On Wednesday 28 February 2007 15:21, Mike Galbraith wrote:
> (hrmph.  having to copy/paste/try again.  evolution seems to be broken..
> RCPT TO <linux-kernel@...kolivas.org> failed: Cannot resolve your domain
> {mp049} ..caused me to be unable to send despite receipts being disabled)

Apologies for mangling the email address as I said :-(

> On Wed, 2007-02-28 at 09:58 +1100, Con Kolivas wrote:
> > On Tuesday 27 February 2007 19:54, Mike Galbraith wrote:
> > > Agreed.
> > >
> > > I was recently looking at that spot because I found that niced tasks
> > > were taking latency hits, and disabled it, which helped a bunch.
> >
> > Ok... as I said above to Ingo, nice means more latency too, and there is
> > no doubt that if we disable nice as a working feature then the niced
> > tasks will have less latency. Of course, this ends up meaning that
> > un-niced tasks no longer receive their better cpu performance..  You're
> > basically saying that you prefer nice not to work in the setting of HT.
>
> No I'm not, but let's go further in that direction just for the sake of
> argument.  You're then saying that you prefer realtime priorities to not
> work in the HT setting, given that realtime tasks don't participate in
> the 'single stream me' program.

Where do I say that? I do not presume to manage realtime priorities in any 
way. You're turning my argument about nice levels around and somehow saying 
that because hyperthreading breaks the single stream me semantics by 
parallelising them that I would want to stop that happening. Nowhere have I 
argued that realtime semantics should be changed to somehow work around 
hyperthreading. SMT nice is about managing nice only, and not realtime 
priorities which are independent entities.

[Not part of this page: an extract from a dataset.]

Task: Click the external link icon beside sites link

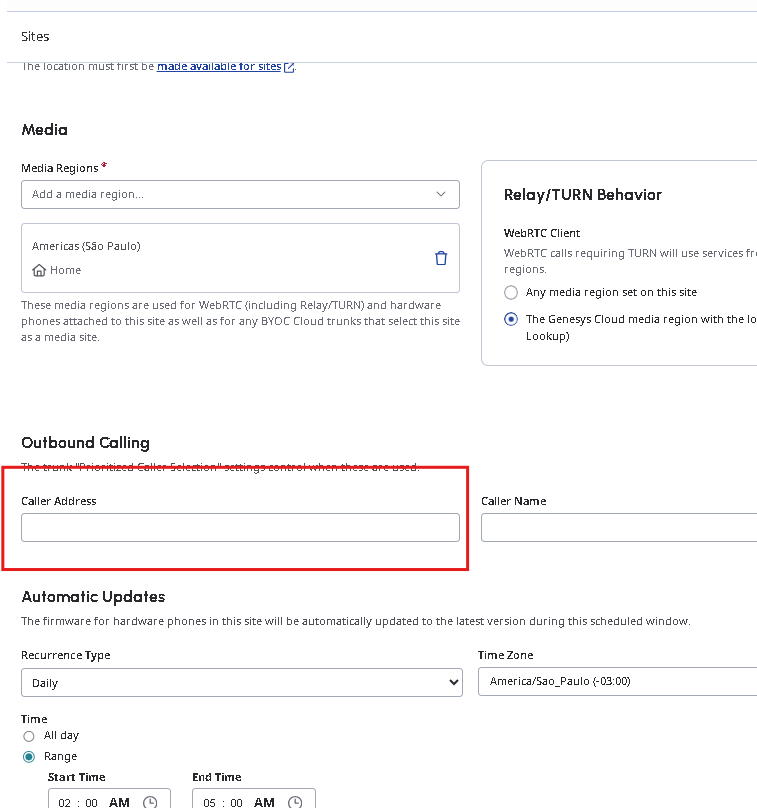Action: pos(290,67)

> I'm saying only that we're defeating the purpose of HT, and overriding a
> user decision every time we force a sibling idle.
>
> > > I also
> > > can't understand why it would be OK to interleave a normal task with an
> > > RT task sometimes, but not others.. that's meaningless to the RT task.
> >
> > Clearly there would be a reason that code is there... The whole problem
> > with HT is that as soon as you load up a sibling, you slow down the
> > logical sibling, hence why this code is there in the first place. Since I
> > know you're one to test things for yourself, I will put it to you this
> > way:
> >
> > Boot into UP. Time how long it takes to do a million of these in a real
> > time task:
> >  asm volatile("" : : : "memory");
> >
> > Then start up a SCHED_NORMAL task fully cpu bound such as "yes >
> > /dev/null" and time that again. Obviously the former being a realtime
> > task will take the same amount of time and the SCHED_NORMAL task will be
> > starved until the realtime task finishes.
>
> Sure.
>
> > Now try the same experiment with hyperthreading enabled and an ordinary
> > SMP kernel. You'll find the realtime task runs at only ~60% performance.
>
> So?  User asked for HT.  That's hardware multiplexing. It ain't free.
> Buyer beware.

But the buyer is not aware. You are aware because you tinker, but the vast 
majority of users who enable hyperthreading in their shiny pcs are not aware. 
The only thing they know is that if they enable hyperthreading their programs 
run slower in multitasking environments no matter how much they nice the 
other processes. Buyers do not buy hardware knowing that the internal design 
breaks something as fundamental as 'nice'. You seem to presume that most 
people who get hyperthreading are happy to compromise 'nice' in order to get 
their second core working and I put it to you that they do not make that 
decision.

> >  That's a
> > serious performance hit for realtime tasks considering you're running a
> > SCHED_NORMAL task. The SMT code that you seem to dislike fixes this
> > problem.
>
> I don't think it does actually. Let your RT task sleep regularly, and
> ever so briefly.  We don't evict lower priority tasks from siblings upon
> wakeup, we only prevent entry... sometimes.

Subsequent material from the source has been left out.